PROBLEM DESCRIPTION
Would you output the whole listing below, exactly as it reads?

── DATASET ──

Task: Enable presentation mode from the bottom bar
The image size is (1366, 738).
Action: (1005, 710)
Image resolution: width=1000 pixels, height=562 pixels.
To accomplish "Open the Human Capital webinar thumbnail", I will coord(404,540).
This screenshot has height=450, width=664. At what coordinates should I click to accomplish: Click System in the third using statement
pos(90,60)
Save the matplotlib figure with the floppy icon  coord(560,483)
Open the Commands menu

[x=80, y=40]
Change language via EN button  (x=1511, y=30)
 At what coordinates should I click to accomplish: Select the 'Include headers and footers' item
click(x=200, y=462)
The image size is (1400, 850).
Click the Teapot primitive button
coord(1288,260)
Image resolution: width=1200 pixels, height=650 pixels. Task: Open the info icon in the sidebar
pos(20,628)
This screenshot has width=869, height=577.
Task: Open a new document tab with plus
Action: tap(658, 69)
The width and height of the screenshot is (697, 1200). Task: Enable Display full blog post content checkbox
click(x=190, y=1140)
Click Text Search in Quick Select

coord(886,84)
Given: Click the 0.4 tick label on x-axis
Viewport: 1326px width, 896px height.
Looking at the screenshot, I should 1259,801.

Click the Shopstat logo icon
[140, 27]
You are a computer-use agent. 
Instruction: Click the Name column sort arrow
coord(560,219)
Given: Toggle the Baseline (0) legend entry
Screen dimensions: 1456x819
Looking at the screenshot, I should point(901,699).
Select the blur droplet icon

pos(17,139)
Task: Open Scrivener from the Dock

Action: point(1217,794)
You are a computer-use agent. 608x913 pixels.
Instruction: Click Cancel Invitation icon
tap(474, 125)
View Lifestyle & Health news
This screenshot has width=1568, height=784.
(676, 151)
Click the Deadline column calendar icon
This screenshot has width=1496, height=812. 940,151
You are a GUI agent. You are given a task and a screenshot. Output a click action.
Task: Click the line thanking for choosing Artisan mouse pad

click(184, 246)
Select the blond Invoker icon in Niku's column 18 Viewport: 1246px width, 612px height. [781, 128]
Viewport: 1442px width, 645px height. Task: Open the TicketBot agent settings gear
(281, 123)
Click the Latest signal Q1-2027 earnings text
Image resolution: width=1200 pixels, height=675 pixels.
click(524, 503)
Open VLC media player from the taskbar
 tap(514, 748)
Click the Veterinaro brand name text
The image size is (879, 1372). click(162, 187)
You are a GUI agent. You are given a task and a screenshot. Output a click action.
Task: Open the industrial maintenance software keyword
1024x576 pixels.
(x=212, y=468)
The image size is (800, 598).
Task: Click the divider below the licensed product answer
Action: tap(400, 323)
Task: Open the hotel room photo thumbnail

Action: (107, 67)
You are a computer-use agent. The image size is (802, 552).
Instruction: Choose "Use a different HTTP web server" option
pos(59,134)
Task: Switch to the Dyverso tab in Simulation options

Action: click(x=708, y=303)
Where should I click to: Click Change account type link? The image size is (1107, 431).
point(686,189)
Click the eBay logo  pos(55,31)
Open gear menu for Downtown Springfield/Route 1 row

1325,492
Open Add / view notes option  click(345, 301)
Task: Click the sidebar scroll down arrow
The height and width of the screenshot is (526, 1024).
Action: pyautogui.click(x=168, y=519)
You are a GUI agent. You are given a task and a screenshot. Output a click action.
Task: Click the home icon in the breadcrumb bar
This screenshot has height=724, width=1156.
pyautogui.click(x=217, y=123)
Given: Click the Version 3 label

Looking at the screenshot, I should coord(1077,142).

───

FINISHED EXERCISE
Task: Enable presentation mode from the bottom bar
The image size is (1366, 738).
Action: (1005, 710)
Image resolution: width=1000 pixels, height=562 pixels.
To accomplish "Open the Human Capital webinar thumbnail", I will coord(404,540).
This screenshot has height=450, width=664. At what coordinates should I click to accomplish: Click System in the third using statement
pos(90,60)
Save the matplotlib figure with the floppy icon  coord(560,483)
Open the Commands menu

[x=80, y=40]
Change language via EN button  (x=1511, y=30)
 At what coordinates should I click to accomplish: Select the 'Include headers and footers' item
click(x=200, y=462)
The image size is (1400, 850).
Click the Teapot primitive button
coord(1288,260)
Image resolution: width=1200 pixels, height=650 pixels. Task: Open the info icon in the sidebar
pos(20,628)
This screenshot has width=869, height=577.
Task: Open a new document tab with plus
Action: tap(658, 69)
The width and height of the screenshot is (697, 1200). Task: Enable Display full blog post content checkbox
click(x=190, y=1140)
Click Text Search in Quick Select

coord(886,84)
Given: Click the 0.4 tick label on x-axis
Viewport: 1326px width, 896px height.
Looking at the screenshot, I should 1259,801.

Click the Shopstat logo icon
[140, 27]
You are a computer-use agent. 
Instruction: Click the Name column sort arrow
coord(560,219)
Given: Toggle the Baseline (0) legend entry
Screen dimensions: 1456x819
Looking at the screenshot, I should point(901,699).
Select the blur droplet icon

pos(17,139)
Task: Open Scrivener from the Dock

Action: point(1217,794)
You are a computer-use agent. 608x913 pixels.
Instruction: Click Cancel Invitation icon
tap(474, 125)
View Lifestyle & Health news
This screenshot has width=1568, height=784.
(676, 151)
Click the Deadline column calendar icon
This screenshot has width=1496, height=812. 940,151
You are a GUI agent. You are given a task and a screenshot. Output a click action.
Task: Click the line thanking for choosing Artisan mouse pad

click(184, 246)
Select the blond Invoker icon in Niku's column 18 Viewport: 1246px width, 612px height. [781, 128]
Viewport: 1442px width, 645px height. Task: Open the TicketBot agent settings gear
(281, 123)
Click the Latest signal Q1-2027 earnings text
Image resolution: width=1200 pixels, height=675 pixels.
click(524, 503)
Open VLC media player from the taskbar
 tap(514, 748)
Click the Veterinaro brand name text
The image size is (879, 1372). click(162, 187)
You are a GUI agent. You are given a task and a screenshot. Output a click action.
Task: Open the industrial maintenance software keyword
1024x576 pixels.
(x=212, y=468)
The image size is (800, 598).
Task: Click the divider below the licensed product answer
Action: tap(400, 323)
Task: Open the hotel room photo thumbnail

Action: (107, 67)
You are a computer-use agent. The image size is (802, 552).
Instruction: Choose "Use a different HTTP web server" option
pos(59,134)
Task: Switch to the Dyverso tab in Simulation options

Action: click(x=708, y=303)
Where should I click to: Click Change account type link? The image size is (1107, 431).
point(686,189)
Click the eBay logo  pos(55,31)
Open gear menu for Downtown Springfield/Route 1 row

1325,492
Open Add / view notes option  click(345, 301)
Task: Click the sidebar scroll down arrow
The height and width of the screenshot is (526, 1024).
Action: pyautogui.click(x=168, y=519)
You are a GUI agent. You are given a task and a screenshot. Output a click action.
Task: Click the home icon in the breadcrumb bar
This screenshot has height=724, width=1156.
pyautogui.click(x=217, y=123)
Given: Click the Version 3 label

Looking at the screenshot, I should coord(1077,142).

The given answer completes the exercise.